Team Reynolds already competed like Movistar does now. They were at the head of the race from the beginning right until the end of the stage, ever since Pedro Delgado took the leader jersey at the end of the 7th stage, in the first high-altitude finish-line, that I won (in Rasos de Peguera). Everything changed when I took the first position in the general classification at Lagos de Covadonga (12th stage) because we did not have a team capable of controlling the situation. We did not have a race strategy. It was an adventure for us. I was chasing the top classified riders. If they attacked, I was on their tail. It actually worked for me that Alberto Fernández (nicknamed “Galleta” because he lived in Aguilar del Campo, a place that is renowned for its biscuit factories), second in the general classification, had such a good team, ZOR, managed by Javier Mínguez. They knew how to respond in tough situations.
Before the final time trial (in Torrejón de Ardoz, just before the finale in Madrid), I was 36 seconds ahead of Fernández. I was very young, I was 23 years old. For me, finishing second in La Vuelta a España when I had just become a professional was already a huge victory. I wasn't worried, I wasn't under the same pressure as riders are today. I lost 30 seconds in the time trial but it took me a while to know that I had won. They didn't have the same timekeeping methods that they do today. Half an hour after the arrival, I found out that I had won La Vuelta by just six seconds over Fernández, two less than Greg LeMond had over Laurent Fignon in the 1989 Tour. I also had not had intermediate times. It was raining at the end of the stage and, had I known I had such little margin, I would have taken more risks and I could have fallen. Luck was on my side.

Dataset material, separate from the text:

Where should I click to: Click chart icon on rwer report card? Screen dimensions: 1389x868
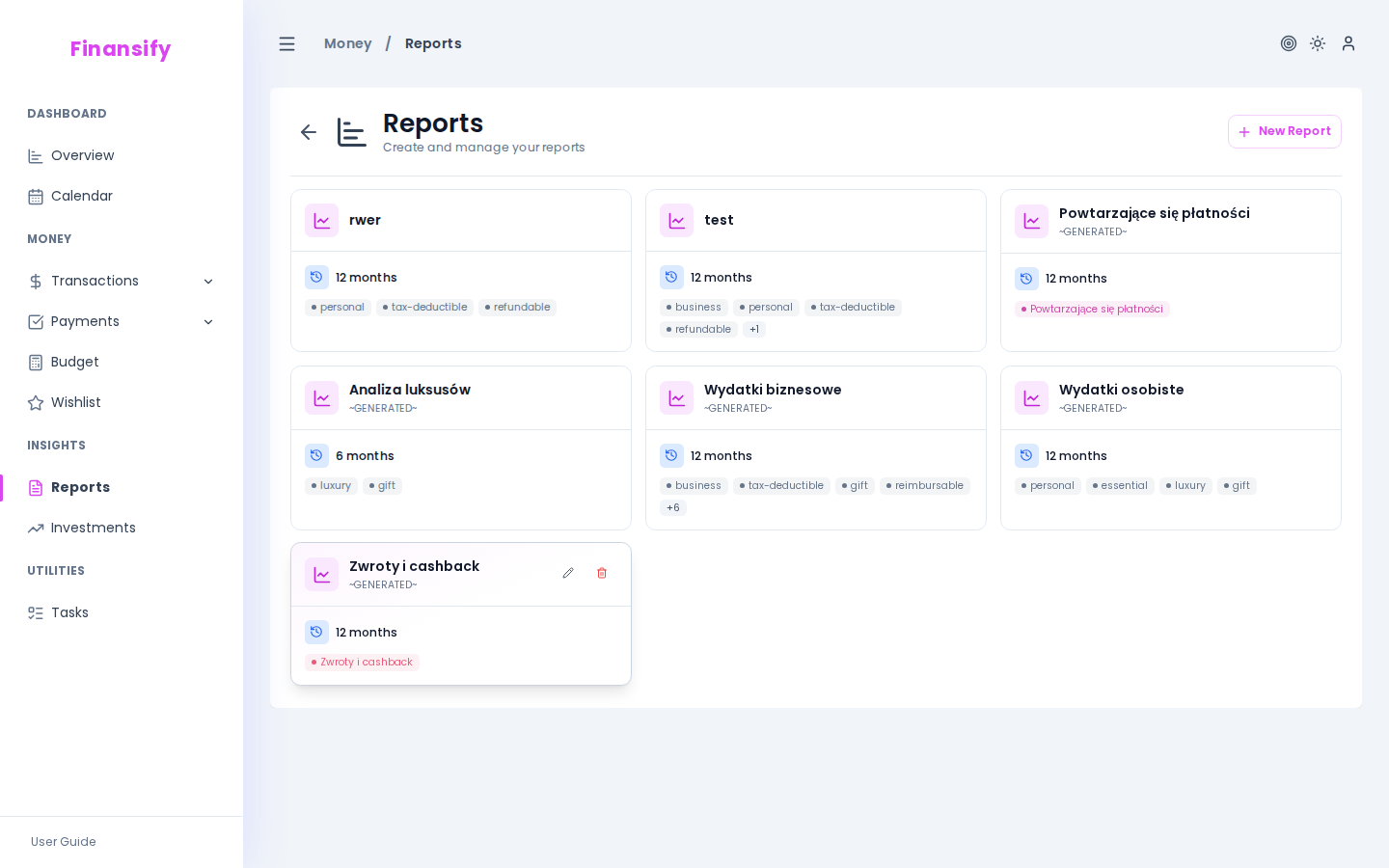(x=322, y=220)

I participated in twelve Tours de France (my 12th was in 1989), but La Vuelta is the best memory of my career, as I didn't win it with a surprise escape, but in the mountain. I finished 6th the following year and helped Kelly win in 1988. In 1984, there was talk of the Columbians (Edgar Corredor, 5th and Patrocinio Jiménez, 7th) in the Teka team, but no one paid much attention. Four years later, everyone took them seriously in the flat stages, they were starting to be very good.
The winter after my victory, in the departure of a Cyclo-cross event in Beaujolais, a journalist told me that Alberto Fernández* had been in a car accident and had passed away, along with his wife (on the 14th of December, 1984). That deeply affected me. I never had any problems with him. He was a loyal rival and even congratulated me at the finish-line. I had more problems with the spectators who preferred for a Spanish rider to win, and the journalists fanned that fire when Bernard Hinault had an incident with the other riders the year before.”
* Since 1985, the organisation of La Vuelta decided to dedicate the highest part of the route to Alberto Fernández (this year, that will be the finish-line of the 15th stage in Alto Hoya de la Mora/Monachil, in Sierra Nevada), like the Giro does with the Coppi Summit and the Tour de France with the Souvenir Henri-Desgrange at the very top of the route.